- The input:
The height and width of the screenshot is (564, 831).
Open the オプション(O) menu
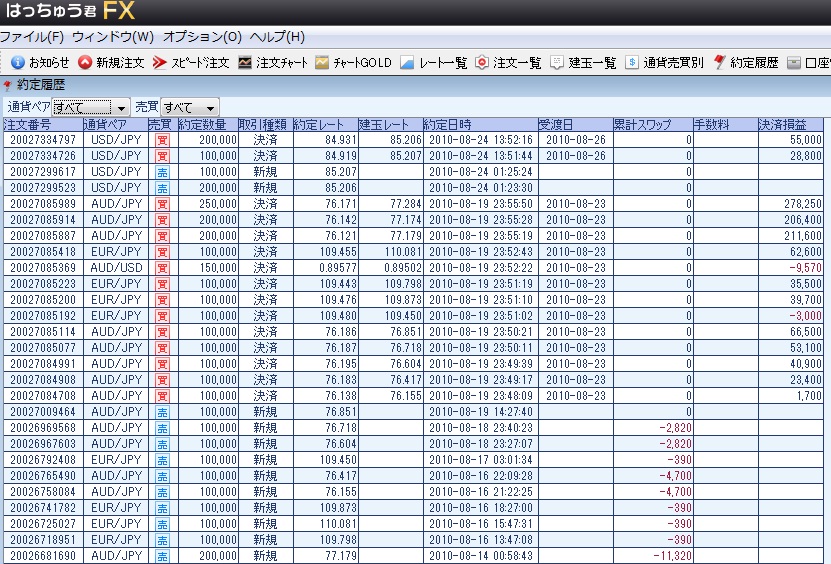click(202, 37)
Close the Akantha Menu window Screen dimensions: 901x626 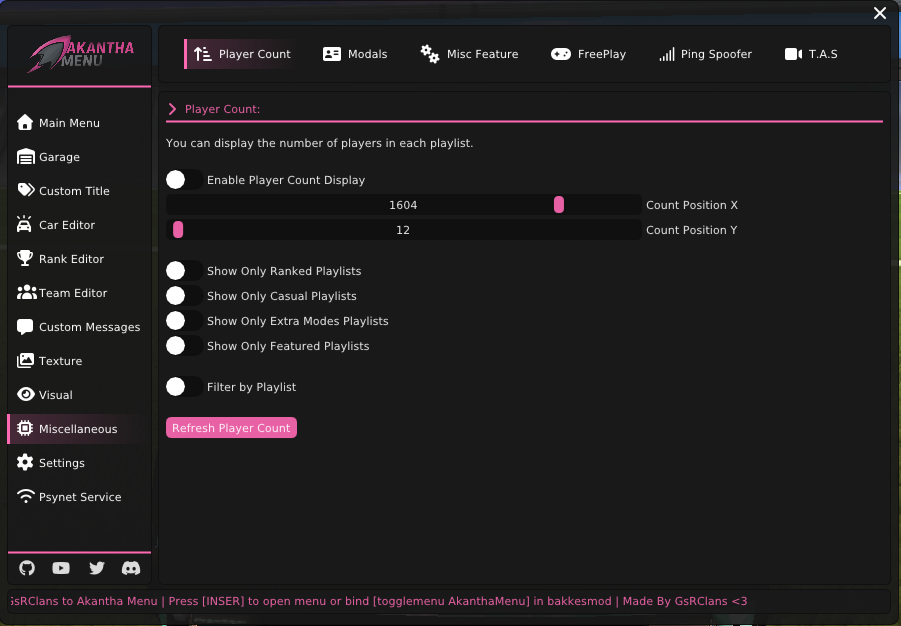click(880, 13)

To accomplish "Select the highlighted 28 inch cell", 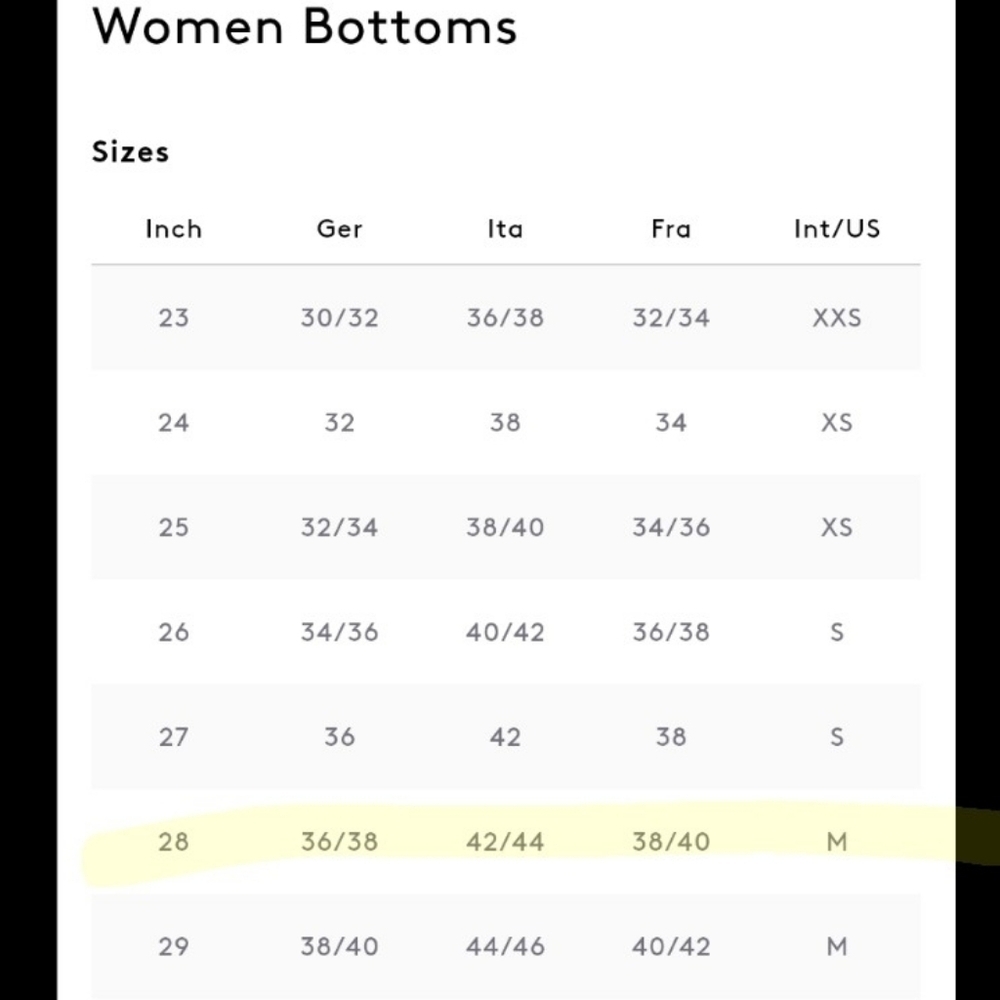I will click(x=173, y=842).
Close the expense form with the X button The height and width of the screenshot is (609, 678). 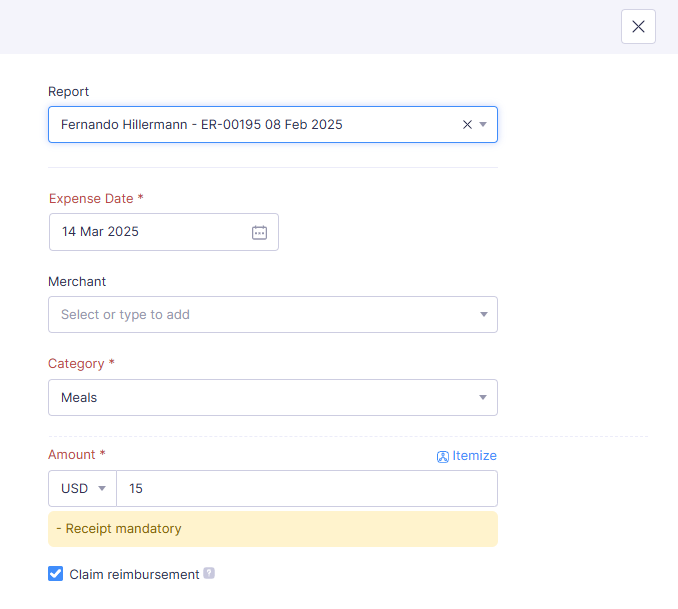click(638, 27)
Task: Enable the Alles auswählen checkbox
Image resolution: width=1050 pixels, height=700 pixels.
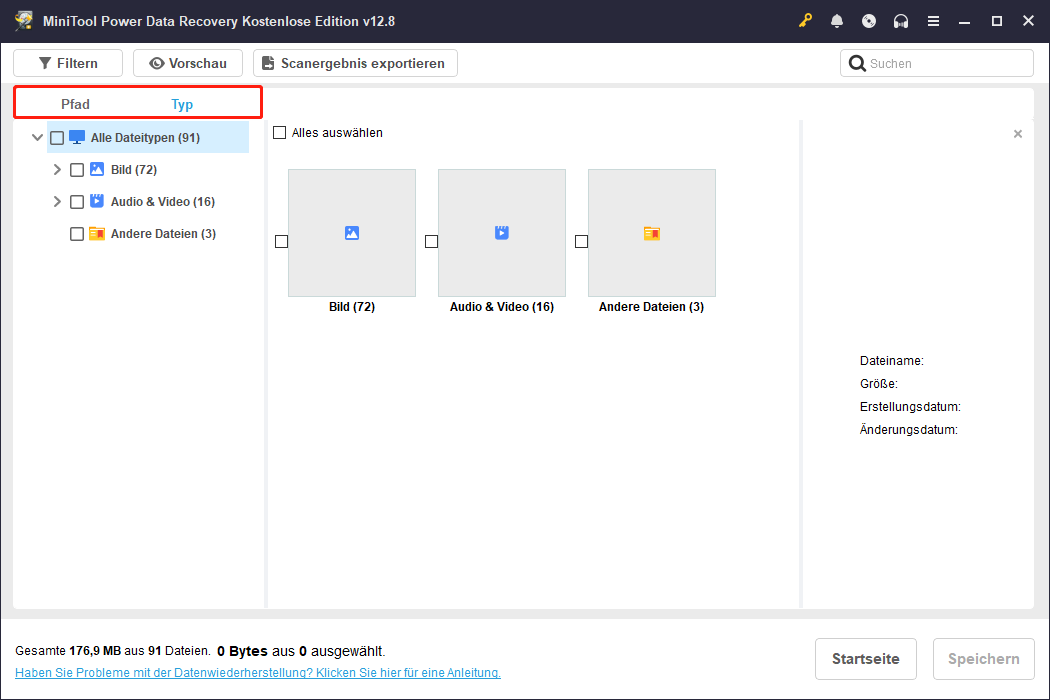Action: pyautogui.click(x=279, y=132)
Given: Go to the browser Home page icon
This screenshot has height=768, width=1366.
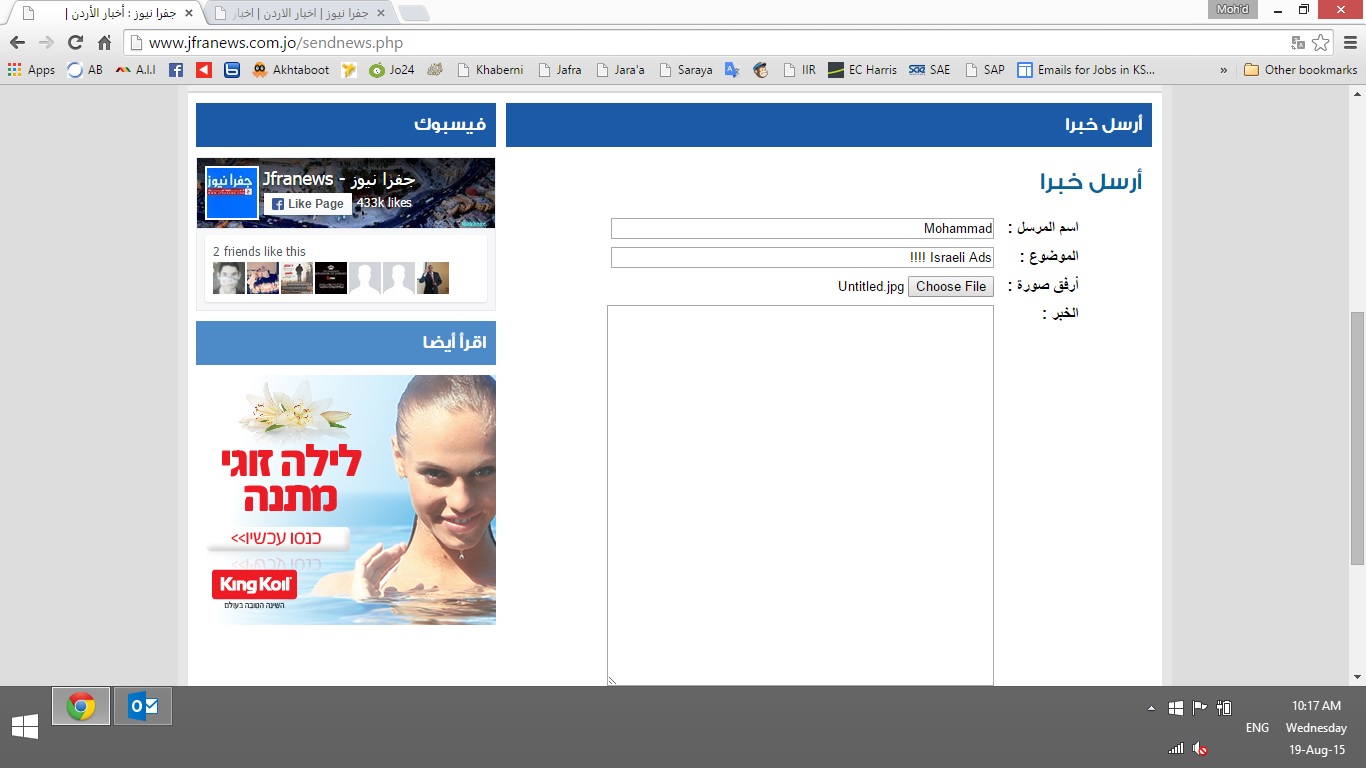Looking at the screenshot, I should pos(104,43).
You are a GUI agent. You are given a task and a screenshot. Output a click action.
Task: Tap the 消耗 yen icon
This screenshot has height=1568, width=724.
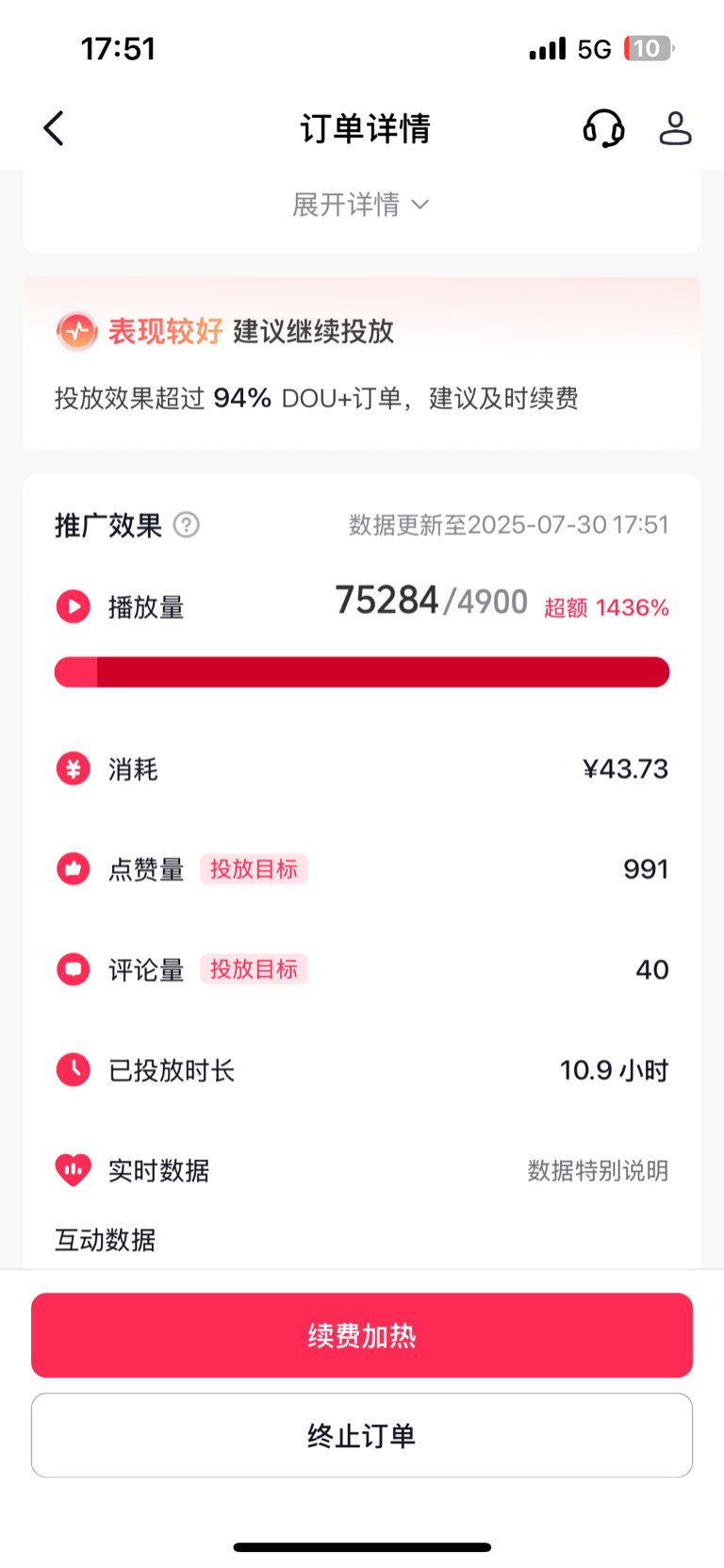tap(74, 768)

- Exercise details:
Give back exactly the lines running from the one that contains "This screenshot has height=768, width=1366." to the end of the records, including both of those lines and excluding every picture.

- Output below:
This screenshot has height=768, width=1366.
Looking at the screenshot, I should pos(104,43).
You are a GUI agent. You are given a task and a screenshot. Output a click action.
Task: Tap the 消耗 yen icon
This screenshot has height=1568, width=724.
tap(74, 768)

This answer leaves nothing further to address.